PAGE TEXT |
[Start]

Working from the list in [ticket:27103#comment:4 #27103 (moved)], this is a hopefully useful breakdown of the high-level phases of bootstrapping:
making the initial OR_CONN to any relay or bridge (see #27103 (moved))
this should track the farthest progress that any individual attempt has made so far
"farthest progress" should probably be reset under some circumstances (see #27691 (moved))
directory info
a. one-hop circuit, if needed?
b. bridge descriptor, if bridges are used? (see #11966 (moved))
c. consensus
d. descriptors (usually microdescs for clients)
building a useful application circuit
a. first OR_CONN to a guard if we're not using bridges
b. intermediate progress such as noting when each hop gets built (see #27104 (moved))
In a pubsub framework, (1) will need to subscribe to events from connections, and keep track of the maximum progress any one connection has gotten.
There should be an abstraction that tracks circuit-building progress. We can use it for (2)(a) and (3)(b).
We could make separate trackers for (2)(c) and (2)(d). As a bonus, those trackers could handle the scaling of incremental progress for downloads.
If we make a tracker that subscribes to both circuit and connection events, we could cleanly solve bugs such as #25061 (moved). It would also work for (3)(a), which needs to know both circuit type (application circuit) and connection state.
After chatting some with ahf, I thought it might be a good idea to write down here a proposed new set of bootstrap phases. The numbering of the new phases is yet to be determined, but they're meant to be in order. (Some phases might get skipped, and that's OK.)
Some design considerations include the spacing between phases. Right now many of them seem separated by 5%, which seems to be a decent amount of progress as seen by the user's eye. Any increments smaller than this aren't necessarily meaningful to show to the user, but we could use the smaller increments to add phase names that could give a more accurate picture about where something is broken than the user currently gets.
There are two gaps in the existing phases, one of which corresponds to incremental progress downloading descriptors. (The other one doesn't seem to currently be used to display incremental progress downloading a consensus.)

[End]

WRITTEN REQUEST 1 | In the thread on bootstrap phases, how far apart do many of the current phases seem to be spaced?
The thread on bootstrap phases and the rows have nothing to do with each other.

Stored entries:
[Start]

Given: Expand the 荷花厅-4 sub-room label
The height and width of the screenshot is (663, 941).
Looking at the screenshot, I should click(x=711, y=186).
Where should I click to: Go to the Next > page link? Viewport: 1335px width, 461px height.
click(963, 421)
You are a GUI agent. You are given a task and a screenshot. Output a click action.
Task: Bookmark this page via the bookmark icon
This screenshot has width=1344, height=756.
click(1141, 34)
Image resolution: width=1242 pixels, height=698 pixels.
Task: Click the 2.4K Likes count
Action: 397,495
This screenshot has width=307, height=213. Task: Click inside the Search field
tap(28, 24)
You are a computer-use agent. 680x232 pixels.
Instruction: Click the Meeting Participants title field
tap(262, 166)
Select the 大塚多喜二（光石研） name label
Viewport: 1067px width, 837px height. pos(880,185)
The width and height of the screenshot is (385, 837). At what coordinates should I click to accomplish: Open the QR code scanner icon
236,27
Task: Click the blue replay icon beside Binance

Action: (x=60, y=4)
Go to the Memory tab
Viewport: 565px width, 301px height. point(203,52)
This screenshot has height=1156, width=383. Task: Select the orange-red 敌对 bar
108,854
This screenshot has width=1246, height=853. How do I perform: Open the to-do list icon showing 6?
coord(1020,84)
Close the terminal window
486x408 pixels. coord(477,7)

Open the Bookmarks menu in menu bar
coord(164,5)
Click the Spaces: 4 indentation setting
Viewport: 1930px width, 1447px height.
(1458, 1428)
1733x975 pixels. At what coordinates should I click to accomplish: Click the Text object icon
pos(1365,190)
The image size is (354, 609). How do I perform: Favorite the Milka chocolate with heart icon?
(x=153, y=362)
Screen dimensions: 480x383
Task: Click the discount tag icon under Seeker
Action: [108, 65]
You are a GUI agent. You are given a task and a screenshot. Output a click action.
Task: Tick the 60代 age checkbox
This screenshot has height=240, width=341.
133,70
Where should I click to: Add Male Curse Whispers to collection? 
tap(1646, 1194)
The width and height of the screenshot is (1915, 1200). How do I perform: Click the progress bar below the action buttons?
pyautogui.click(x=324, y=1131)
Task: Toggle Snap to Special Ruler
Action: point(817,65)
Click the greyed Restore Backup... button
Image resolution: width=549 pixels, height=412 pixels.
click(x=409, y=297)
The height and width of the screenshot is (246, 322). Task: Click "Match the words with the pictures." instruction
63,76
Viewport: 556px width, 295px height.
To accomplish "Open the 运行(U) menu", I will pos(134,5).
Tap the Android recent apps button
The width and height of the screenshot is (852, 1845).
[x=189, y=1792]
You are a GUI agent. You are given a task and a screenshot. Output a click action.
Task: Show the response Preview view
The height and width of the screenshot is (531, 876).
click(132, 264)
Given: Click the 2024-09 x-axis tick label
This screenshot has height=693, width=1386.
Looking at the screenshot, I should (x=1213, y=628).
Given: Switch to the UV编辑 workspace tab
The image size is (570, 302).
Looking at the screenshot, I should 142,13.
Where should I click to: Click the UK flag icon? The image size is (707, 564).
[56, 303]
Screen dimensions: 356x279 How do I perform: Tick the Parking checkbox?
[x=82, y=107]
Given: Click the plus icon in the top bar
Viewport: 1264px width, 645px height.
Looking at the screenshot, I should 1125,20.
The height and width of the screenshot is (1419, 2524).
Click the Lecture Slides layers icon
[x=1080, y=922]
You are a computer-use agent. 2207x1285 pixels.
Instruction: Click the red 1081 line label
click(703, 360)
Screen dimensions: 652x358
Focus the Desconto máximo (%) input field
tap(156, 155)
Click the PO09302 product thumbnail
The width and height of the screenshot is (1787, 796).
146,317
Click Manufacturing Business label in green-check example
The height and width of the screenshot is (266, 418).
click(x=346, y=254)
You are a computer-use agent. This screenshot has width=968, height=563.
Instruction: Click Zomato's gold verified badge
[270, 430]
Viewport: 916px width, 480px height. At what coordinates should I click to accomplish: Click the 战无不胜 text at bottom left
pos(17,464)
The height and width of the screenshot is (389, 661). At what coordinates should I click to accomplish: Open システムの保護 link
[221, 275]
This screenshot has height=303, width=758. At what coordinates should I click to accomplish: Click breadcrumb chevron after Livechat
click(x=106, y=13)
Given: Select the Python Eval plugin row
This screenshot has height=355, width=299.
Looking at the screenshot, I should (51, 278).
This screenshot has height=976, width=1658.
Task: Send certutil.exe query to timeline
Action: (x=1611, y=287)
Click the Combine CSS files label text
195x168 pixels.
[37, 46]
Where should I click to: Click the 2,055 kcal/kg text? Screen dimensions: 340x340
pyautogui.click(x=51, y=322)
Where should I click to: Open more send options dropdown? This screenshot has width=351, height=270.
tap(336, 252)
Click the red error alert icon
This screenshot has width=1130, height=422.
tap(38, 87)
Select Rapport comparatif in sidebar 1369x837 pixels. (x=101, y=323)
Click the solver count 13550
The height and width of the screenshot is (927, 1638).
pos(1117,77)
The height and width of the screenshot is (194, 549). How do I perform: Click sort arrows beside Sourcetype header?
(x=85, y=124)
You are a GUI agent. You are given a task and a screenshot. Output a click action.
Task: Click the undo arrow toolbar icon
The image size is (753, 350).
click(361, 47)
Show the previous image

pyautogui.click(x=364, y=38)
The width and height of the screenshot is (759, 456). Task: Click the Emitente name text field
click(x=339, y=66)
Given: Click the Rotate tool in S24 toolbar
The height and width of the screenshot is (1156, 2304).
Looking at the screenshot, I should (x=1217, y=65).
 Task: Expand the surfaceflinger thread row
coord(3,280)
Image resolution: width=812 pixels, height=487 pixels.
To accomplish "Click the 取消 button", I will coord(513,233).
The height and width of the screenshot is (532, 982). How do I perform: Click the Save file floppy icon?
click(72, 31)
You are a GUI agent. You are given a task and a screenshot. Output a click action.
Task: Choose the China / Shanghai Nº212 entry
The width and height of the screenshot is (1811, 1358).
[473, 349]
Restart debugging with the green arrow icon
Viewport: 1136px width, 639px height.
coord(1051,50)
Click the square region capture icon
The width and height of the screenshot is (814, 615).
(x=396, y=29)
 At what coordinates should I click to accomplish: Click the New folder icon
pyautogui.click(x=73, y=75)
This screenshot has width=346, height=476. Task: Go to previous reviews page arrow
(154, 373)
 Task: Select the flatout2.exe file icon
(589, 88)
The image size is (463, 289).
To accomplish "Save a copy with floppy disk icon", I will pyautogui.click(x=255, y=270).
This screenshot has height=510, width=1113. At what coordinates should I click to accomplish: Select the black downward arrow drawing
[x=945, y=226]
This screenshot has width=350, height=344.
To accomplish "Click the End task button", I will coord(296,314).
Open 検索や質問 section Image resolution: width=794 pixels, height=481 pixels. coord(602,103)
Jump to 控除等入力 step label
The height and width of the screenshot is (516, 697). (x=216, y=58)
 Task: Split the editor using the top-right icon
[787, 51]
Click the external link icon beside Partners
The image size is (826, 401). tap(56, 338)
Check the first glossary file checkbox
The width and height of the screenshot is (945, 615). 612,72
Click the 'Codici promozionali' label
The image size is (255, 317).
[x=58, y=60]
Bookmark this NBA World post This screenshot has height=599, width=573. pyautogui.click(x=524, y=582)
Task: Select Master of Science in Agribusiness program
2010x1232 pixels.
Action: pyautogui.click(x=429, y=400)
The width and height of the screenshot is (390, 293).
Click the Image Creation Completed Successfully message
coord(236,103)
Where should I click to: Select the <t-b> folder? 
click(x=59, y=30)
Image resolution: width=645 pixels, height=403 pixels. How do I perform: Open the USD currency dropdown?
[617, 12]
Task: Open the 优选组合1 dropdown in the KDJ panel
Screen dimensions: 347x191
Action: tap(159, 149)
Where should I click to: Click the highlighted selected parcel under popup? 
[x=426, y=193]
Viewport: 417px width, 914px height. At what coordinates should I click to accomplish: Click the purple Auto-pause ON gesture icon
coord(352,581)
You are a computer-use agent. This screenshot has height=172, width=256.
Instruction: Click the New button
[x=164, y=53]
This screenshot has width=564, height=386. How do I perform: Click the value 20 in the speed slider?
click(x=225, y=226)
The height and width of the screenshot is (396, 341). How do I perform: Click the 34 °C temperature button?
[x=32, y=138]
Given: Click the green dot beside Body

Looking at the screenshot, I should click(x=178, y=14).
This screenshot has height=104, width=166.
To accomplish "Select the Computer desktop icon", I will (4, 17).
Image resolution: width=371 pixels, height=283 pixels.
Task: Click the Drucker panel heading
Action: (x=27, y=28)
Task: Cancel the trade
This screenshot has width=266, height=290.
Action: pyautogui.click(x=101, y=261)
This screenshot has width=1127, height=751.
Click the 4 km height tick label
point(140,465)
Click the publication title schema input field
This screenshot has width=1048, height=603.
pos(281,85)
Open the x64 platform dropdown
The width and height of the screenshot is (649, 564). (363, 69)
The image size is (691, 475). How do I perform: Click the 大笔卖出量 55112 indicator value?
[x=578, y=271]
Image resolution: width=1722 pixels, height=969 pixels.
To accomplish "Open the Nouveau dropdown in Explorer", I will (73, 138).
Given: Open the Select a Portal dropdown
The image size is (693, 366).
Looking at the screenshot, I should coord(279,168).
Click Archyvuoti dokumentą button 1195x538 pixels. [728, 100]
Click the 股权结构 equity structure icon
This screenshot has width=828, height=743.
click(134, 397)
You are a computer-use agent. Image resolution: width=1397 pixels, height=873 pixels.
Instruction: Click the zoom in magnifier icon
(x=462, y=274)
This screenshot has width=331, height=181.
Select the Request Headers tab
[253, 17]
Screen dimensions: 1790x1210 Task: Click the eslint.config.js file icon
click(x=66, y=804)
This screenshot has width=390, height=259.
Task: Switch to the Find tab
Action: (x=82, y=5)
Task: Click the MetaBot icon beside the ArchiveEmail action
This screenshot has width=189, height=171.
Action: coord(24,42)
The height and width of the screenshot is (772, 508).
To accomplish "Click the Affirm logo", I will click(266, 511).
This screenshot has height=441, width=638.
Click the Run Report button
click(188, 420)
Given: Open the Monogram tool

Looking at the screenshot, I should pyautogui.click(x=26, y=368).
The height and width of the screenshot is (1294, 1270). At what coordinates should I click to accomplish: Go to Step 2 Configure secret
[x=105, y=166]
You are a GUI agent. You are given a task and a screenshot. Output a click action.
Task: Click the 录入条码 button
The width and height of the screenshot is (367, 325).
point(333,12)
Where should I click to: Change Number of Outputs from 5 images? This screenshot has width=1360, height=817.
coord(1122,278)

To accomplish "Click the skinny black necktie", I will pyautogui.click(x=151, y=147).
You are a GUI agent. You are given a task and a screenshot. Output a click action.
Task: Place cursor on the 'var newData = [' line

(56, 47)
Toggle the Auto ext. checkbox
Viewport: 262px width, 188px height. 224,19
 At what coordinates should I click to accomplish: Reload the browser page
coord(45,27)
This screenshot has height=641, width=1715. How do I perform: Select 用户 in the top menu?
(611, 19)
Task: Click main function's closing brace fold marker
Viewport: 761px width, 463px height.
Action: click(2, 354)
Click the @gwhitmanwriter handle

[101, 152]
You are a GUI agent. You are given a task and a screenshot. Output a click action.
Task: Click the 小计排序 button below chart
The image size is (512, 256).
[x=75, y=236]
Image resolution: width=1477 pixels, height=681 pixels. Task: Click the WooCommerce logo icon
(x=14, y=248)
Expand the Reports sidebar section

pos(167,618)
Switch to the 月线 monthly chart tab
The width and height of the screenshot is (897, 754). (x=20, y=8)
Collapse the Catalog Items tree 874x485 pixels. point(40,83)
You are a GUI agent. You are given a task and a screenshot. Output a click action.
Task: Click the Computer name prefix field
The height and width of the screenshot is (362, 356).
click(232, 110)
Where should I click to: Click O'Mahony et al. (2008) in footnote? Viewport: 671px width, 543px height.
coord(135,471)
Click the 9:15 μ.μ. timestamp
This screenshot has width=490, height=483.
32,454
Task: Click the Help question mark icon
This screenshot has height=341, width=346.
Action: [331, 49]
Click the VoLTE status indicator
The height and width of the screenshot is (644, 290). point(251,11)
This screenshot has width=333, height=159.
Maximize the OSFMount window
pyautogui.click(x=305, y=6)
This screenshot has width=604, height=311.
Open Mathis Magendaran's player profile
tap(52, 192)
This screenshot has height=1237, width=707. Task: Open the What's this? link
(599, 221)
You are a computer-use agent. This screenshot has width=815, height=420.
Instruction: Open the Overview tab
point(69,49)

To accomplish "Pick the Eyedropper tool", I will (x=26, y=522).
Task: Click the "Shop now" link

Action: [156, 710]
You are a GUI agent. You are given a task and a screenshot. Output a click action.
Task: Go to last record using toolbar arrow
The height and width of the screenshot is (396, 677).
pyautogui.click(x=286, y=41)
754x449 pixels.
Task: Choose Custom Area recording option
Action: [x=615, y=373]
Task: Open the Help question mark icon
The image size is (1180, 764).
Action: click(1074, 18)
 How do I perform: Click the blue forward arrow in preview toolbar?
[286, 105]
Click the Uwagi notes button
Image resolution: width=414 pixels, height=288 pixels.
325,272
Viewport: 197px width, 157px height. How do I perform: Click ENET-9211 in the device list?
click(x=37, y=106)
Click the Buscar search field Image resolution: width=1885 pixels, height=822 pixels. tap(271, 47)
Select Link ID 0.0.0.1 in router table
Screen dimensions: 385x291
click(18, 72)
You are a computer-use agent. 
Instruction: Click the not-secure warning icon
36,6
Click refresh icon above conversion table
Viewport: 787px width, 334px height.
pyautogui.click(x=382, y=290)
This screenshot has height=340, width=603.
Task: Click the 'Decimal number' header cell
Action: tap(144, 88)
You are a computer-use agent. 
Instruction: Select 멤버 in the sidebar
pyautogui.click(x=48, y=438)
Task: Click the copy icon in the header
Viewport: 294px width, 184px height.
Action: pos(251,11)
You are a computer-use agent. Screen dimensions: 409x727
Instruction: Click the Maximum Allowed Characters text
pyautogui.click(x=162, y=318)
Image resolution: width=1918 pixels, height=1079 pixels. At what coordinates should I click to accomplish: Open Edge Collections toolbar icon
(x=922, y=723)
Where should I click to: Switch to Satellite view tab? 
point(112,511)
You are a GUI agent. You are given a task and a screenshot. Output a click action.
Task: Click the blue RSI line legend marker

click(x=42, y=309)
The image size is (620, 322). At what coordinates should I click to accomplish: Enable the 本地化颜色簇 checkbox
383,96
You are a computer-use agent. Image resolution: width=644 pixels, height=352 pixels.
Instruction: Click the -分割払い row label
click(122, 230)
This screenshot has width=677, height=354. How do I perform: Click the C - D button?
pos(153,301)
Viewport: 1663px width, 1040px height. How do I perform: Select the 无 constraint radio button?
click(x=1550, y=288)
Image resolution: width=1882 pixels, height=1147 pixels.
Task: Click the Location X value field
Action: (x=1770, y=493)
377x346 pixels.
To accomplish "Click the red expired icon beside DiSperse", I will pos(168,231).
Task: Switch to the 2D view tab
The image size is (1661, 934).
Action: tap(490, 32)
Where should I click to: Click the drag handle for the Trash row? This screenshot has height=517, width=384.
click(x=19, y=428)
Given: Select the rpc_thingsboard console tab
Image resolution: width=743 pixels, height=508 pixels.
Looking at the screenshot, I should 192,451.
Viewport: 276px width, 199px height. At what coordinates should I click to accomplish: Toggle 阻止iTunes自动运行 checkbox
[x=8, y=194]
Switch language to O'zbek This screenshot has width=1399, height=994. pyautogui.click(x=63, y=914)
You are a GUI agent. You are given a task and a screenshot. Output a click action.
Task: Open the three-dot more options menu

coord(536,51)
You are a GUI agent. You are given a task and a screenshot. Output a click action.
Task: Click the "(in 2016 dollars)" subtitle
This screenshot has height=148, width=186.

[End]

WRITTEN REQUEST 2 | Return the rows from the line with "Task: Select the flatout2.exe file icon" to the line with "[x=426, y=193]", including both of those lines, word for word.

EXERCISE OUTPUT 1 | Many of them seem to be separated by 5%.

EXERCISE OUTPUT 2 |
 Task: Select the flatout2.exe file icon
(589, 88)
The image size is (463, 289).
To accomplish "Save a copy with floppy disk icon", I will pyautogui.click(x=255, y=270).
This screenshot has height=510, width=1113. At what coordinates should I click to accomplish: Select the black downward arrow drawing
[x=945, y=226]
This screenshot has width=350, height=344.
To accomplish "Click the End task button", I will coord(296,314).
Open 検索や質問 section Image resolution: width=794 pixels, height=481 pixels. coord(602,103)
Jump to 控除等入力 step label
The height and width of the screenshot is (516, 697). (x=216, y=58)
 Task: Split the editor using the top-right icon
[787, 51]
Click the external link icon beside Partners
The image size is (826, 401). tap(56, 338)
Check the first glossary file checkbox
The width and height of the screenshot is (945, 615). 612,72
Click the 'Codici promozionali' label
The image size is (255, 317).
[x=58, y=60]
Bookmark this NBA World post This screenshot has height=599, width=573. pyautogui.click(x=524, y=582)
Task: Select Master of Science in Agribusiness program
2010x1232 pixels.
Action: pyautogui.click(x=429, y=400)
The width and height of the screenshot is (390, 293).
Click the Image Creation Completed Successfully message
coord(236,103)
Where should I click to: Select the <t-b> folder? 
click(x=59, y=30)
Image resolution: width=645 pixels, height=403 pixels. How do I perform: Open the USD currency dropdown?
[617, 12]
Task: Open the 优选组合1 dropdown in the KDJ panel
Screen dimensions: 347x191
Action: tap(159, 149)
Where should I click to: Click the highlighted selected parcel under popup? 
[x=426, y=193]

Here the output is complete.